BOTSCHAFT VON PAPST JOHANNES PAUL II.
VOR DEM SEGEN “URBI ET ORBI” 1997
OSTERN 1997
1. “Victimae paschali laudes / immolent Christiani …”.
“Dem Osterlamm, das geopfert ward, / weihet, ihr Christen,
das Opfer des Lobes!
Das Lamm erlöste die Schafe; / Christus, der ohne Schuld, / versöhnte die
schuldige Welt mit dem Vater.”
Ich wende mich an euch, Christen! Ich wende mich an euch,
Katholiken, Orthodoxe, Anglikaner, Protestanten!

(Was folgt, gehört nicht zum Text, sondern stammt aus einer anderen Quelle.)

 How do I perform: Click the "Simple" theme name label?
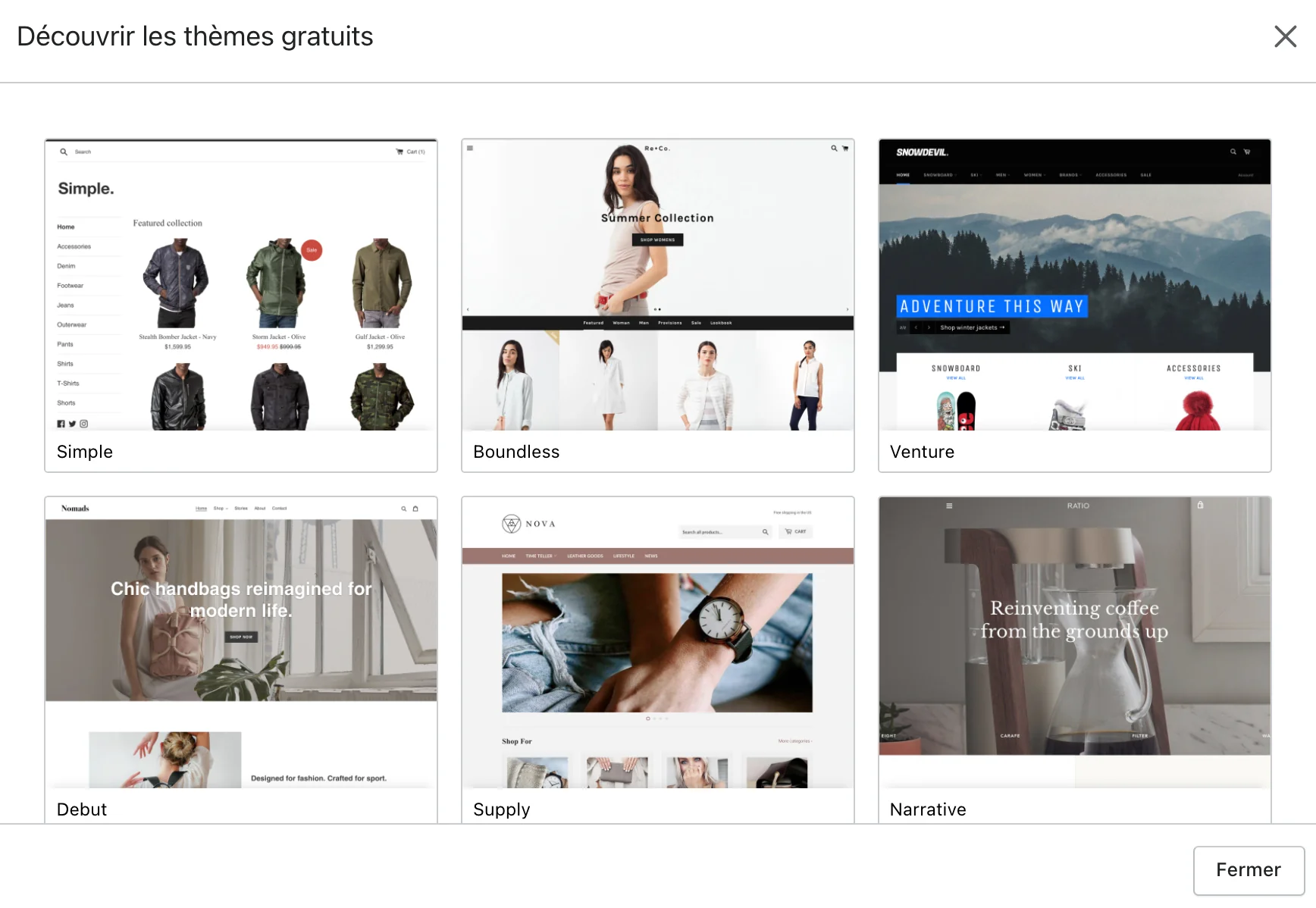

Ich wende mich an euch mit der wunderbaren Nachricht:
Christus ist auferstanden!
Er, der von Johannes dem Täufer
als Lamm Gottes bezeichnet wurde (vgl. Joh 1,29.36),
hat seine Herde gerettet: “Agnus redemit oves.”
Christus hat die Herde der gesamten Menschheit gerettet,
alle Menschen, ohne Ausnahme.
Christus, das unschuldige Opfer am Kreuz,
hat uns Sünder mit dem Vater versöhnt.
Er, der ohne Sünde war,
hat uns Sünder zum Vater zurückgeführt.
An diesem hochheiligen Osterfest
verkünden wir die Versöhnung der Menschheit mit dem Vater
durch Christus, der für uns gehorsam war
bis zum Tod: “Victima paschalis.”
2. “Mors et vita / duello conflixere mirando …”.
“Tod und Leben stritten im Kampfe, wie nie einer war; /
der Fürst des Lebens erlag dem Tod; /
zum Leben erstanden, triumphiert er als König.”
Der Mensch, der gegen das Böse kämpft,
der sich immer gegen den Tod auflehnt,
der das Leben vor jeder Gefahr schützen und retten will,
dieser Mensch möge heute innehalten. Er möge innehalten und staunen.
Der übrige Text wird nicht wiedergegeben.